不条理不平等不平不満。そんな言葉が伝わってきそうな顔つきだった。けれどそんなものは今はどうでもいい。この後に及んで、と言うべきか。分からないっつーことがまず理解不能だわ。きっとそれぐらい正当性があると、自分の行動について思ってるんだろう。ため息を一つ吐き出して山本を見据えた。

『じゃあ言うけど、お前最近いつ部活に来た?』
「…っ」
『覚えてないだろ?ちなみにもう3ヶ月来てないからな。怪我したとか納得出来る理由があって部活休むんならまだイイけど、お前さっきの3人と放課後遊びまくってるんだろ? 困るんだよそーゆー浮ついた態度。下級生に示しがつかない。』
「でも、だからって退部にしなくても…!」
『他にもあるわアホ。』

まぁそれだけでも十分退部させる理由にはなるけども。文化部だったなら多少サボっても気にしない所はある。幽霊部員なんつー言葉があるぐらいだし。だがしかし、俺らは運動部。野球部だ。精力的に活動をしてるからこそサボリには大変厳しい。
今まできちんと部活に来て、エースなんて呼ばれるような奴がそんな事したら失望も憤りも倍だ。
でもそれ以上に問題なのは、

『お前、イジメの主犯格らしいな』
「っ!」

イジメをする側に加わっているということだ。

『さっき教室にあった誹謗中傷書かれた机の主、ソイツをイジメてるらしいな。大人数で寄ってたかって』
「あれは!萩野が悪いんスよ!愛美を貶めようとするからっ!これはその報復です!!」
『そんな事に興味はねぇよ。重要なのはお前がイジメの加害者に加わっているかいないかだ』

正直俺は聖人君子でもなければ正義感が軒並み高いワケでもない。イジメを無くしたいと思うワケでもイジメられてる奴に同情するでもない。悪い事だと分かっていてもそれを無くせないのが社会の現状だ。しょうがないとも思わねえが、ただ一つ言うならば。
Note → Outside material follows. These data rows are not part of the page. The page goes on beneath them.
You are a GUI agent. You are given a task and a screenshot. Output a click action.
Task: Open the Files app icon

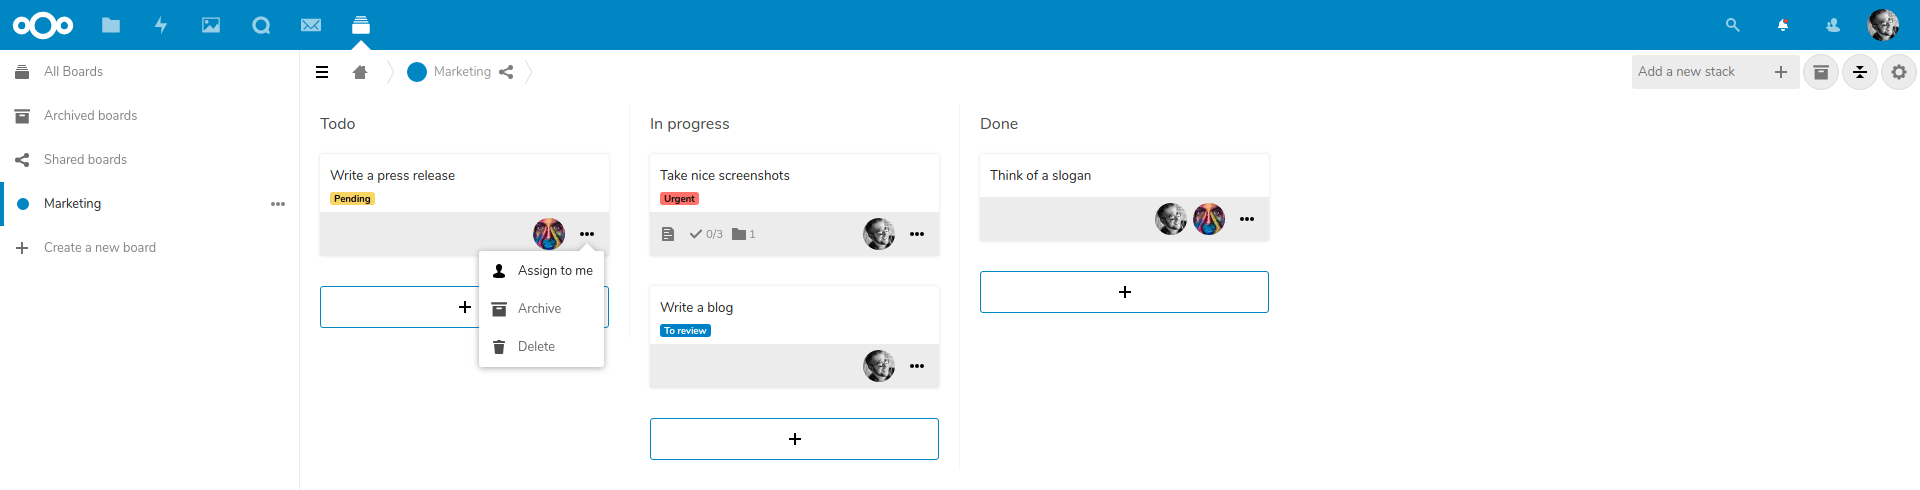coord(111,25)
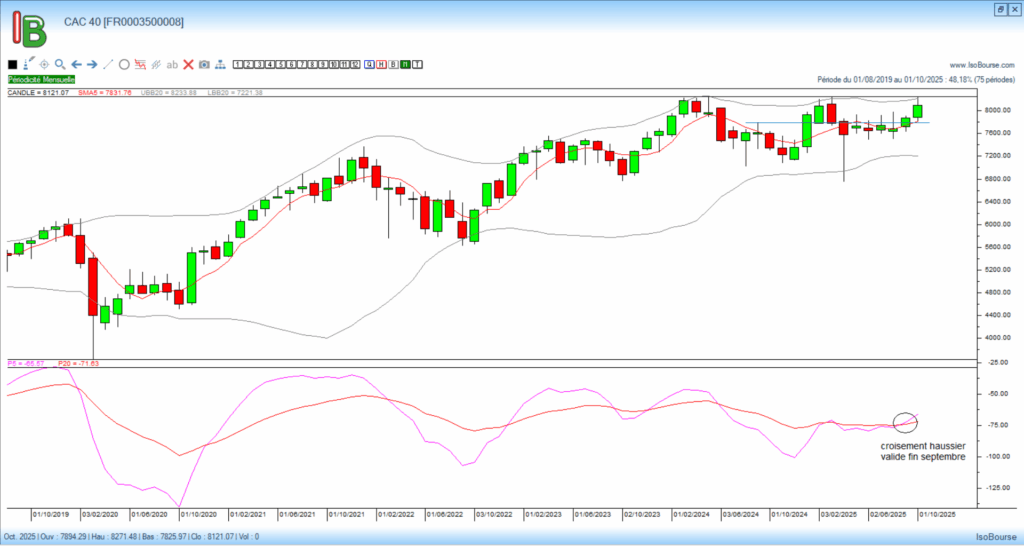Toggle numbered preset box 12
The height and width of the screenshot is (546, 1024).
(x=354, y=65)
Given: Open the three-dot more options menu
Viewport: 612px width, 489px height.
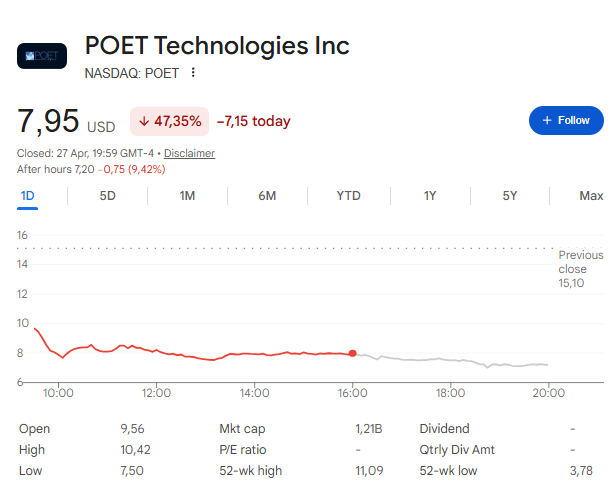Looking at the screenshot, I should click(193, 72).
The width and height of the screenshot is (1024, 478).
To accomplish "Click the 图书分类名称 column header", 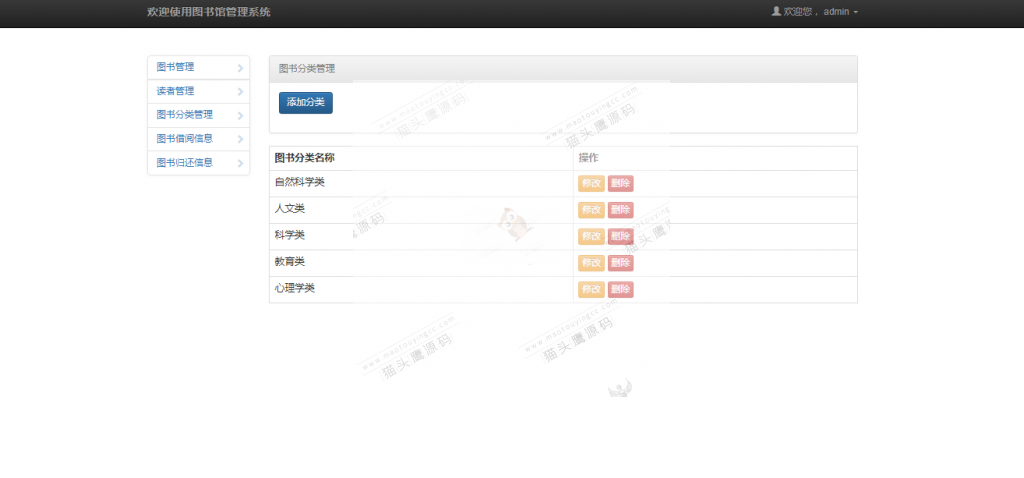I will point(304,158).
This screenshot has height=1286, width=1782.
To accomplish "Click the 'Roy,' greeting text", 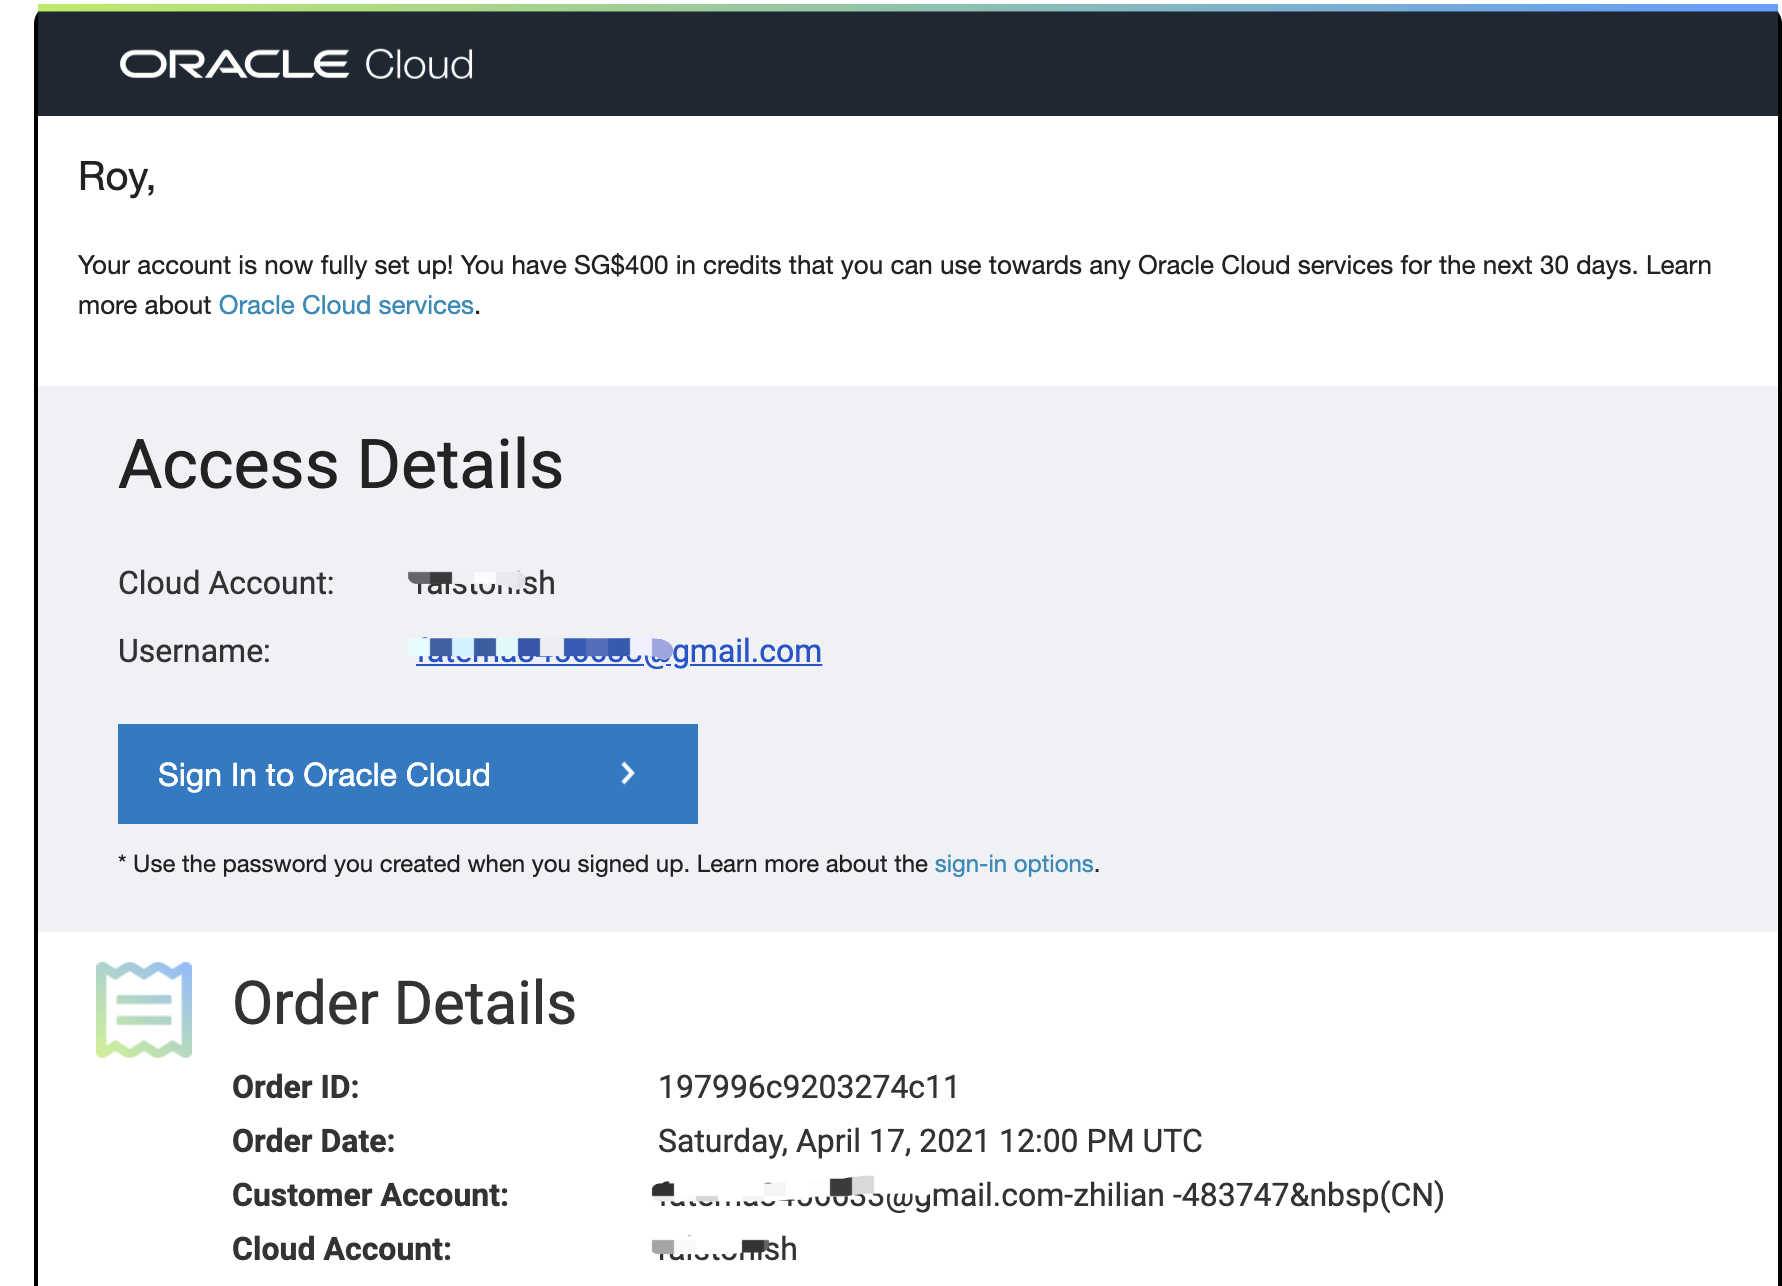I will tap(117, 177).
俺は部活で一番上の人間で、他の部員の事を考えて行動して時として責任を追わなければならない立場にいる。という事だ。加えて俺らは試合にも出ている。部員が不祥事なんか起こしたら今後に控えている試合も辞退せざるを得ないし、最悪廃部だ。それだけは避けなければならない。今まで、俺らの先輩たちが築き上げてきた数々の栄光をこんな事で潰すわけにはいかないんだ。無情だと言われてもいい。後進を守り育てる為に出来ることをするだけだ。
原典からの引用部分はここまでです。